Today, there are more than 1,800 nuclear weapons on high-alert, ready to be launched in minutes and there is a real danger that these could be detonated by accident or miscalculation. There is also growing potential for non-State groups to acquire these weapons. The risk of nuclear weapon use is greater now than it was during the cold war.

The International Red Cross and Red Crescent Movement has called for the prohibition and elimination of nuclear weapons since 1945 and we welcome that such negotiations are now taking place in the framework of the United Nations.

Nuclear-armed States and those under their security umbrella, including Australia, argue that a treaty to ban nuclear weapons does not provide a practical path to effective disarmament or security. So what is this practical path? And how can States help reduce the risk that nuclear weapons will ever be used again and that they are eliminated once and for all?

Right now, the best chance is the United Nations-led negotiations in New York. Only this must not be a gamble; the future of humanity depends on it.

The use of nuclear weapons would cause death and injury on a massive scale. Even as some States are spending billions on modernising their nuclear arsenals and investing in 'smarter' missiles to deliver them, the vast majority of nations recognise that even a 'limited' nuclear war would have horrific and unacceptable consequences.

Medical infrastructure would be completely destroyed. Doctors and nurses would be counted among the casualties. There would be no effective means to provide life-saving medical and humanitarian assistance to the millions of potential survivors in the aftermath of a nuclear attack.

We know, too, that the horror of a nuclear attack would reverberate for years to come. Health impacts of these weapons can last for decades. Tragically, they can also affect children of survivors. When the atomic bombs were dropped in Japan nearly 72 years ago, we could not have imagined that Japanese Red Cross hospitals would still be treating victims of cancer and leukaemia caused by the radiation that lay waste to Hiroshima and Nagasaki. Alarmingly, this was merely a preview of the destruction that modern nuclear weapons could wreak.

Mark Stevenson/Stocktrek Images
The Enola Gay B-29 Superfortress dropping Little Boy atomic bomb over Hiroshima during World War II.

A 21st century nuclear war could see more than one billion people facing starvation as food and agricultural production would be severely reduced by climate disruption caused by a limited nuclear exchange.

Right now the world is struggling to help 20 million people at risk of famine in four countries, from Nigeria and South Sudan to Somalia and Yemen.
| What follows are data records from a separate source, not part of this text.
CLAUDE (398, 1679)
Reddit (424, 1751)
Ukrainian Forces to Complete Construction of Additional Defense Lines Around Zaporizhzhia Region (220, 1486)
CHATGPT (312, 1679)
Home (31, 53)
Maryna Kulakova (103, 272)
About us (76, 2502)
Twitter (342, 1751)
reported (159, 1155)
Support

Can we imagine how Governments and the humanitarian system would cope with one billion at risk of starvation?

Of course, adopting a treaty to prohibit nuclear weapons will not make them immediately disappear. But banning nuclear weapons is a key step towards eventual disarmament. A new treaty banning nuclear weapons will reinforce the stigma against their use, support commitments to nuclear risk reduction, and be a disincentive for their proliferation. This was the approach taken for chemical and biological arms: their prohibition preceded adoption of agreements requiring their elimination.

A ban treaty will also be a concrete step towards fulfilling existing commitments for nuclear disarmament, notably those of Article VI of the Non-Proliferation Treaty; a treaty that in our view remains crucially important for global disarmament efforts.

The existence of nuclear weapons is a threat to us all. Their elimination must be of global concern. We have a historic opportunity to rid the world of these weapons once and for all. It's urgent that we all jump on board.